Konuşmasına ''Eniştenize sahip çıktığınız için sizlere en kalbi şükranlarımı sunuyorum'' diyerek başlayan Erdoğan, Siirt'e, Siirtli kardeşlerine sevdalı olduklarını söyledi. Erdoğan, Siirt'in tarih boyunca medreseleriyle, ilim yuvalarıyla, alimleriyle, eserleriyle dünyaya yön verdiğini belirtti.

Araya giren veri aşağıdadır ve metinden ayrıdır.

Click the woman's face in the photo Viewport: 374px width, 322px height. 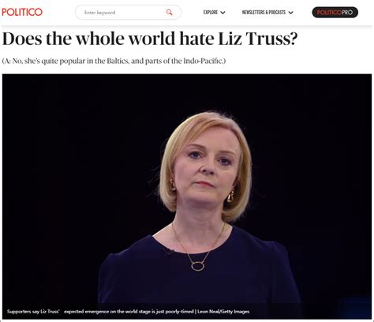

CHP Genel Başkanı Kemal Kılıçdaroğlu'nun birkaç hafta önce Siirt'e geldiğini anımsatan Erdoğan, ''Önce Veysel Karani Türbesi'nde kameraların önünde duasını etti. Allah kabul etsin. Bu meydanda Siirtlilere, bana hakaret etmek isterken ölçüyü, izanı kaçırarak, aşarak içindeki hezeyanı ortaya dökerek, 'Statükonun Allah'ı Ankara'dadır' dedi. Rabbimize edepsizce dil uzattı. Siirt, buna gereken cevabı verdi, Siirt bu edep dışılığa gereken cevabı verdi, ama bunların çoğu aynı'' dedi.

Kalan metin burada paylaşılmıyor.